Having had a recent brush with death (and by "brush with death" I mean "a semi-serious illness that lasted, surgery included, about a week and a half"), I have once again been reminded of the need for an advance medical directive. I know that it's important that my loved ones know my wishes should I, for any reason, be unable to communicate them. With that in mind, I decided to go one step further and put my AMD here online.
Directive to Physicians
Directive made this 18th day of August in the year 2009.
I, Junglemonkey, being of sound mind, willfully and voluntarily make known my desire that my life shall not be artificially prolonged under the circumstances set forth in this directive, nor shall the quality of my life be greatly compromised.
- If at any time I should have an incurable or irreversible condition caused by injury, disease, or illness certified to be a terminal condition by two physicians, and if the application of life-sustaining procedures would serve only to artificially postpone the moment of my death, and if my attending physician determines that my death is imminent or will result within a relatively short time without the application of life-sustaining procedures. I direct that those procedures be withheld or withdrawn, and that I be permitted to die naturally, although feature-enhancing artificial light and a six-piece chamber music group would be nice.
- In the absence of my ability to give directions regarding the use of those life-sustaining procedures, it is my intention that Madame Rosalie, certified psychic, be permitted to lay hands on my forehead and divine my wishes. Should my inability to communicate involve the sort of head trauma that would make such laying on of hands impractical Madame Rosalie is hereby authorized to read the lines of my left palm only.
- If I have been diagnosed as pregnant and that diagnosis is known to my physician, my family is directed to sue Dr. Victoria Whitman who performed my tubal ligation in February of 2000 and guaranteed that I would never again need another method of birth control. Dr. Whitman's paperwork is in the filing drawer of the big wooden desk upstairs.
- If I become unable to update my Facebook or Twitter accounts, my family is directed to use whatever means necessary to keep my accounts updated at least four times daily, ensuring that at least half of all posts are both “snarky” and “hilarious.” My family is directed to ensure that any future posts are re-Tweeted at least once a week by no fewer than three people.
- If I request that my children drive me to a membership warehouse store so that I can stock up on tube socks and beef 'n' cheese mini tacos, I direct that those trips be withheld, or that any of my nieces or nephews be sent instead as I work on my ultimate all-time high Bejeweled score.
- In the event that I refuse to acknowledge that my niece Tanya is a lesbian and insist on asking “When are you going to find a nice boy and settle down?” at every family gathering, my family is directed to show me all of those pictures of Tanya starring in the 4th grade production of Peter Pan.
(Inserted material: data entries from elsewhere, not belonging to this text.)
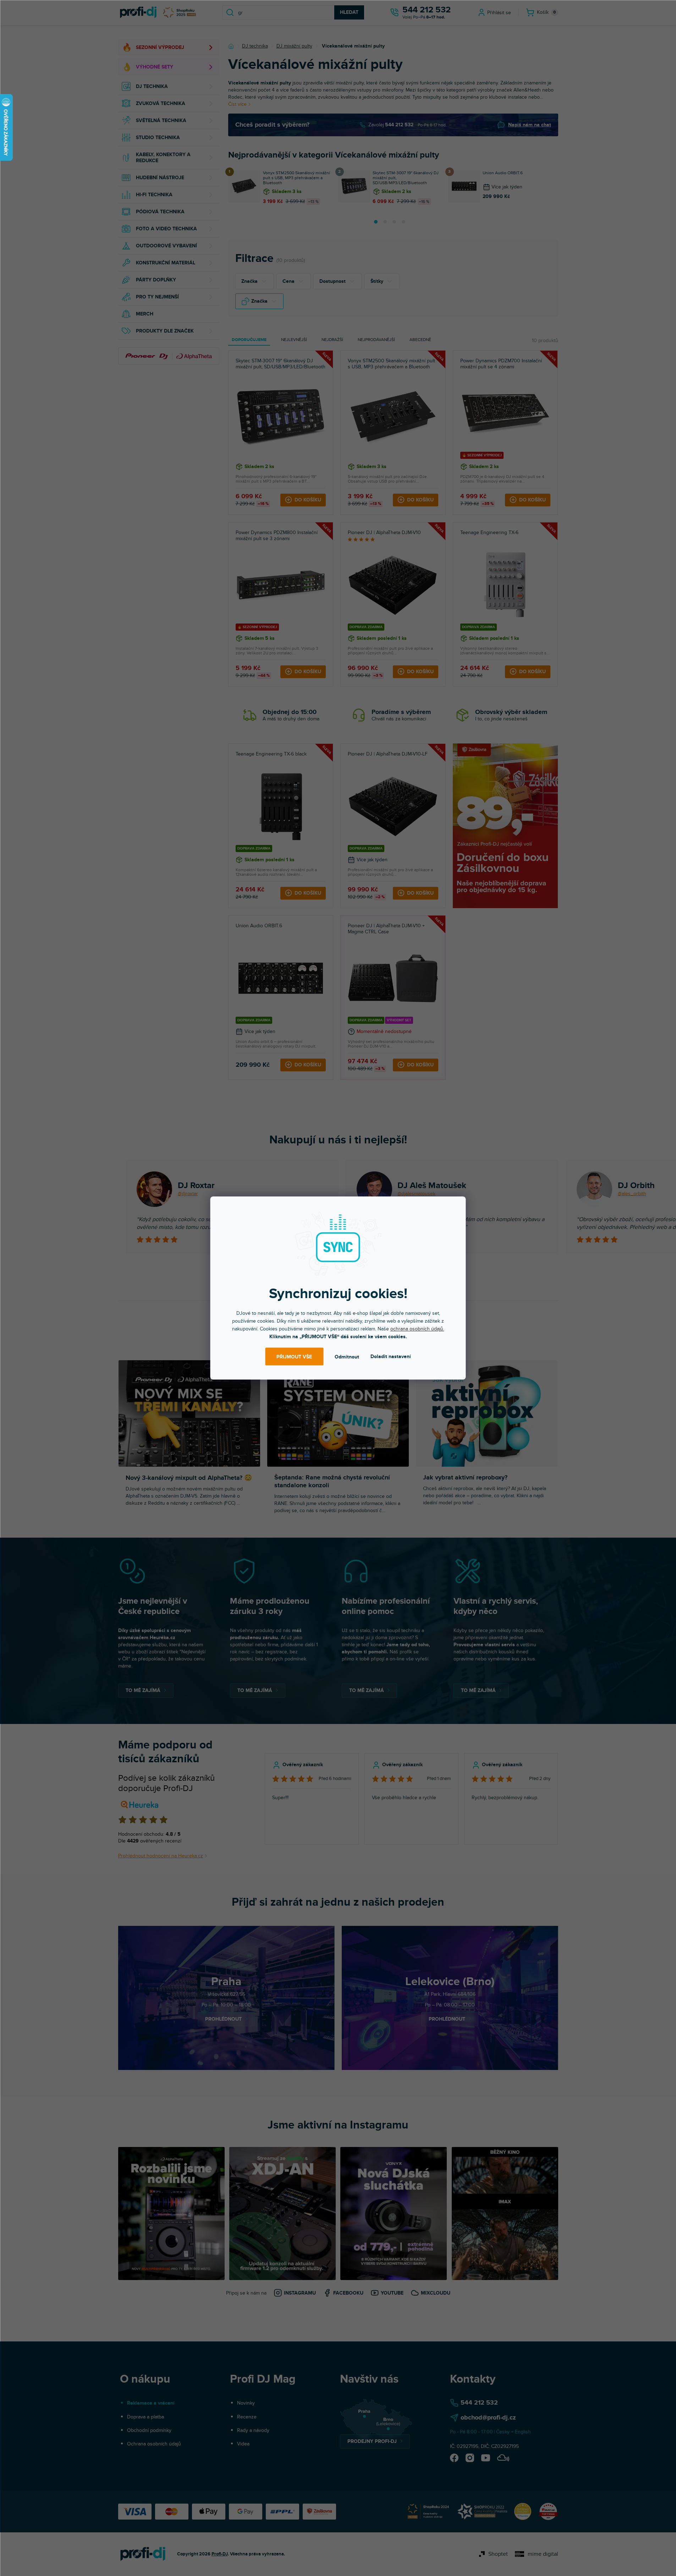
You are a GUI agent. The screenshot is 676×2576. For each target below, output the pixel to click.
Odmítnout (347, 1356)
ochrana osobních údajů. (417, 1329)
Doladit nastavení (390, 1356)
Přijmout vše (294, 1356)
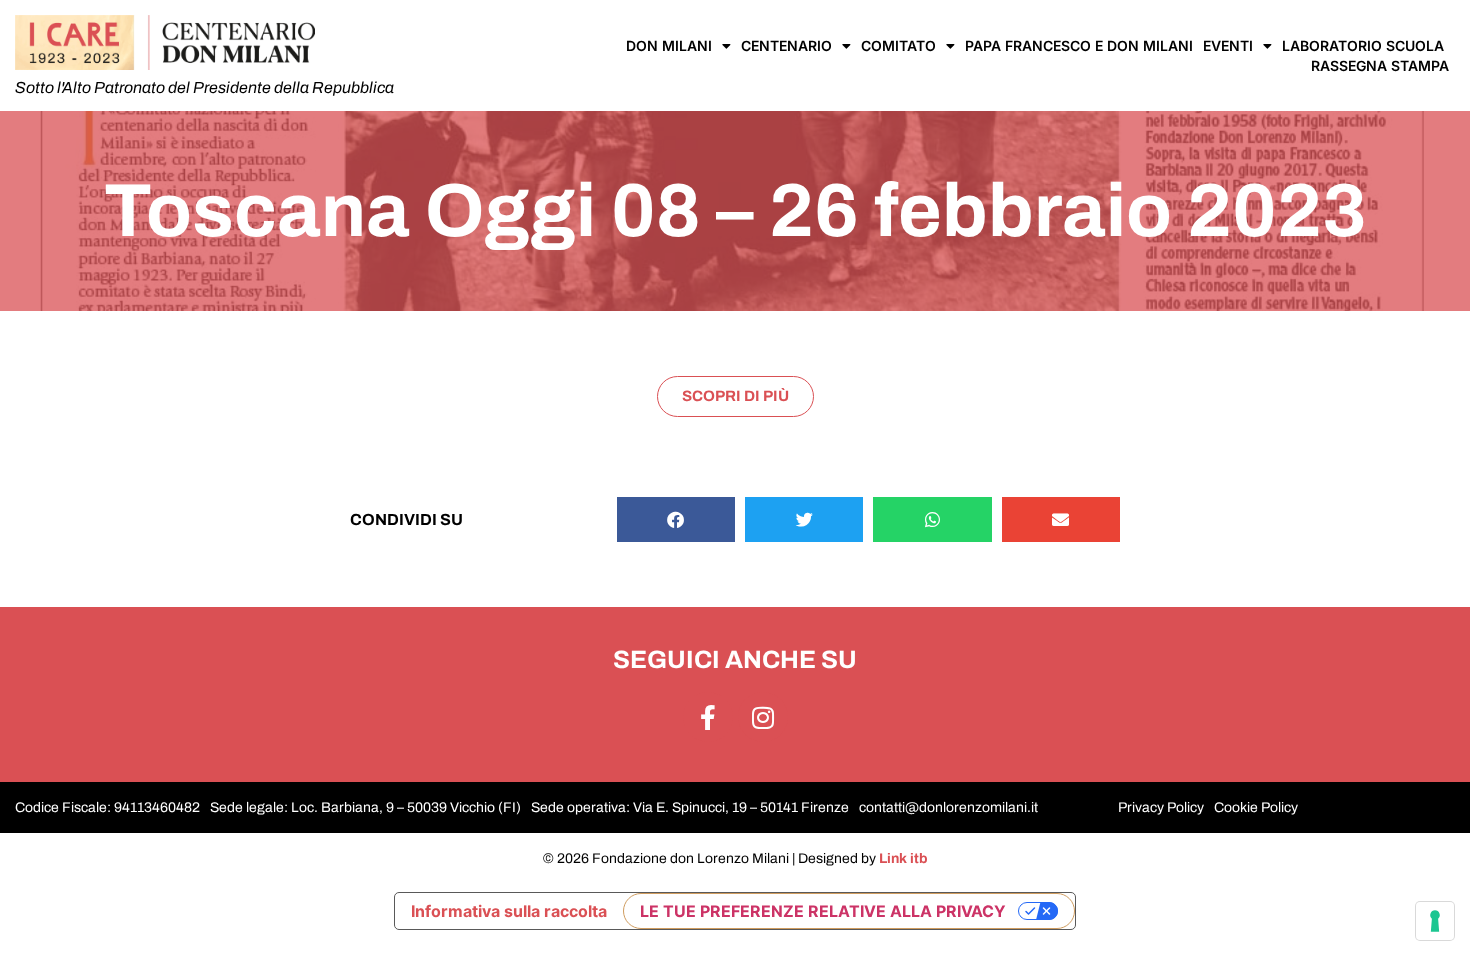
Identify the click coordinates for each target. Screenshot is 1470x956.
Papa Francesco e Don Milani (1079, 45)
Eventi (1228, 45)
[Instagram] (763, 717)
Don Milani (669, 45)
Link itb (903, 858)
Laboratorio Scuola (1363, 45)
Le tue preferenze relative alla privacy (823, 911)
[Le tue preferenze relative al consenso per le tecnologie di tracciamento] (1435, 921)
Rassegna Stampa (1380, 65)
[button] (676, 519)
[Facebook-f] (708, 717)
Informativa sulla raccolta (509, 911)
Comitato (898, 45)
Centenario (786, 45)
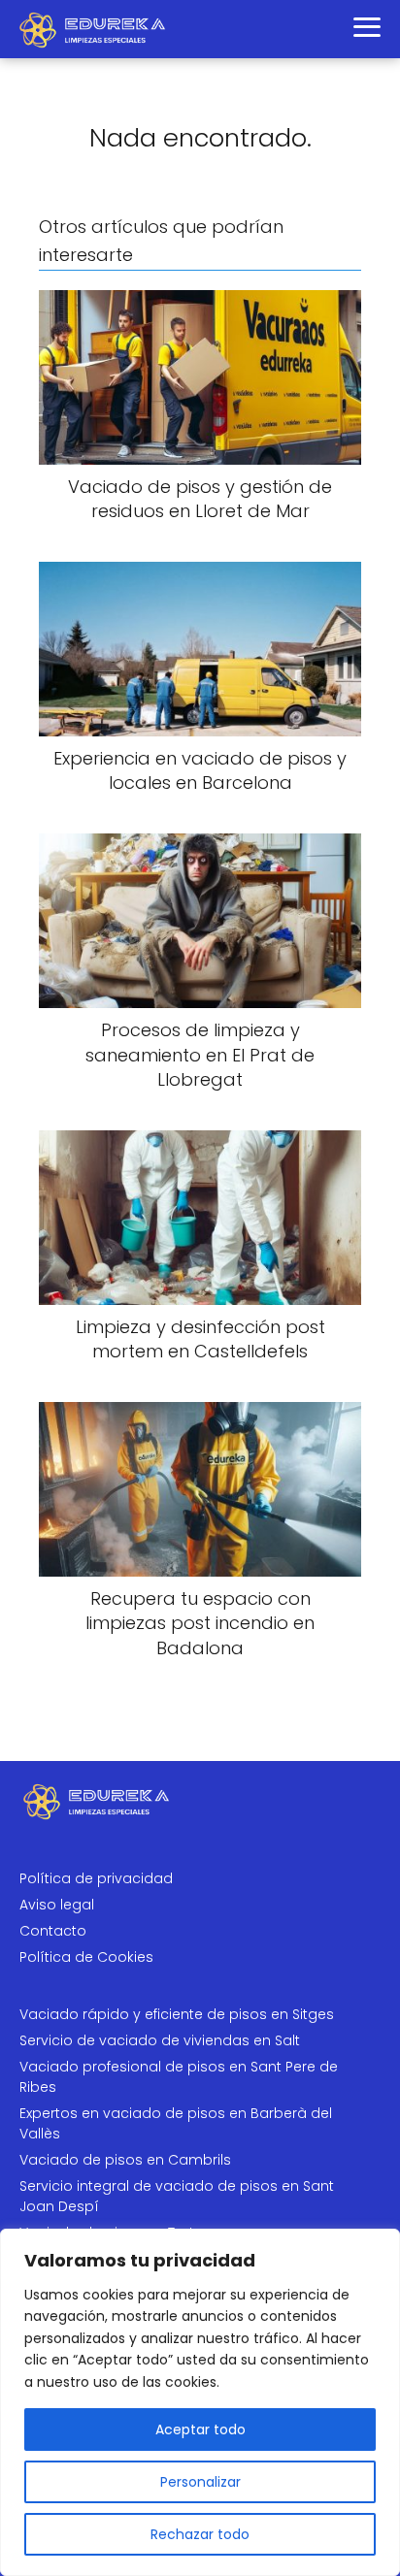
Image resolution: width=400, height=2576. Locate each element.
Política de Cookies (86, 1957)
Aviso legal (56, 1904)
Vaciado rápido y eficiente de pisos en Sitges (176, 2014)
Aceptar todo (200, 2429)
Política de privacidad (96, 1878)
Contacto (52, 1930)
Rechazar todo (200, 2534)
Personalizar (200, 2482)
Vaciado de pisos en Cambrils (125, 2159)
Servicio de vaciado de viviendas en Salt (159, 2040)
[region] (200, 2402)
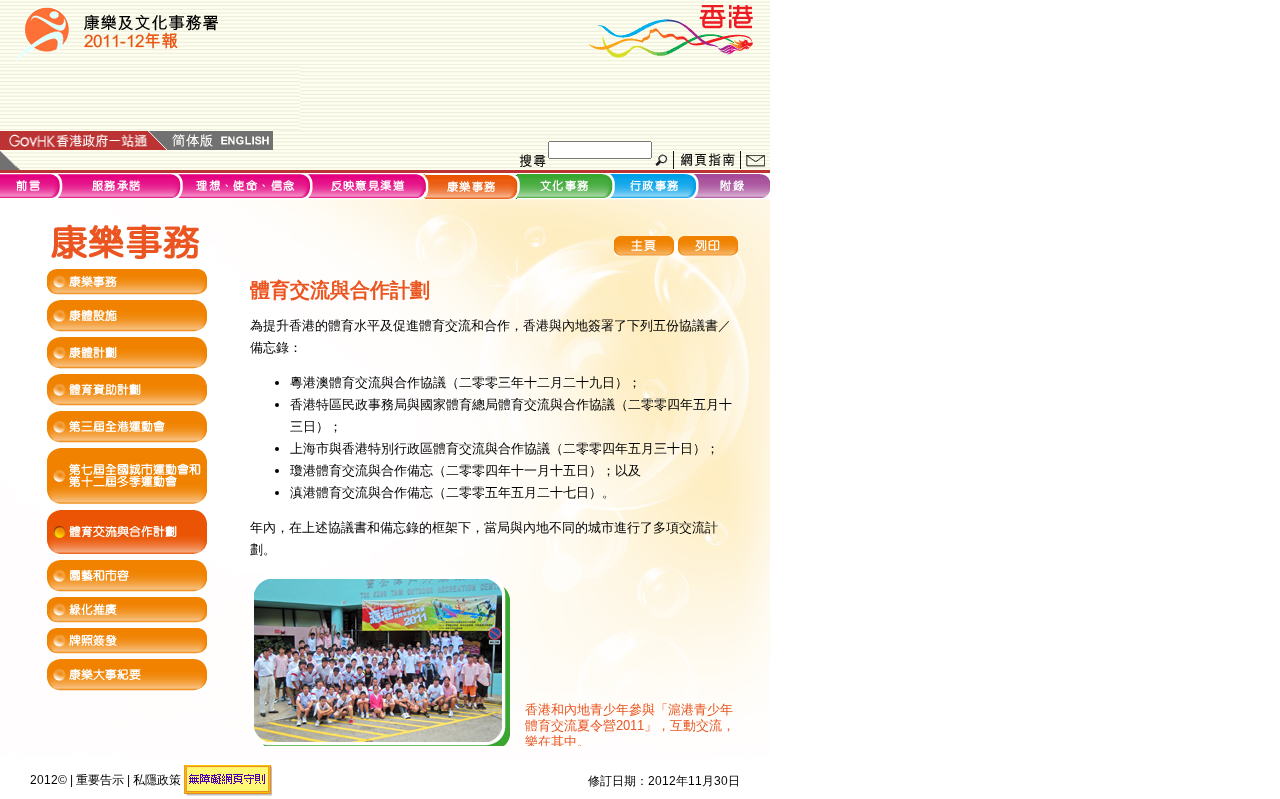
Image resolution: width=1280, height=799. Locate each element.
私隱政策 (157, 780)
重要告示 (100, 780)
Again.
- In the event that I am thrown out of the supermarket for winking and growling “Nicely packed, bag boy” to the 18-year-old kid who packs the groceries, my family is directed to explain to the manager that “Mom is off her meds again.”
- When I am no longer able to distinguish the difference between Veuve Clicquot Ponsardin champagne and cheap white wine mixed with 7Up, my best friend Carl is directed to take possession of my entire wine cellar and throw a party to which he is directed to invite our friend Patricia, but NOT Sylvia.
- In the event that I begin wearing shoes that make my feet look like hooves and clothes made only of flame-retardant materials, my family is directed to cut my hair like Florence Henderson circa 1972, and tell me that I have “Wessonality.”
- If at any time I appear unable to communicate, unable to respond to stimulus and immobile, my family is directed that I'm probably just thinking and to shut the hell up and leave me alone for crying out loud. A person can hardly get a second to herself around here!
This directive is in effect until it is revoked.
I understand the full import of this directive and I am emotionally and mentally competent to make this directive.
I understand that I may revoke this directive as any time.
I understand that a lot of people are fascinated by American Idol, but for the life of me, I don't know why.
I request that only comfort care be provided to me, no antibiotics, no artificial nutrition (with the exception of Pringles), no mechanical ventilation, and no hydration. It is my strong preference to be allowed to die outside of a care facility if possible, preferably in the home of Martha Stewart, while she whips up a crème brulee to ease my passing. The only condition under which I desire these preferences for end of life care to be altered is in the case of possible cryogenic suspension in which case I would like my sickbed to be wheeled to the mall where I can undergo a complete makeover beforehand.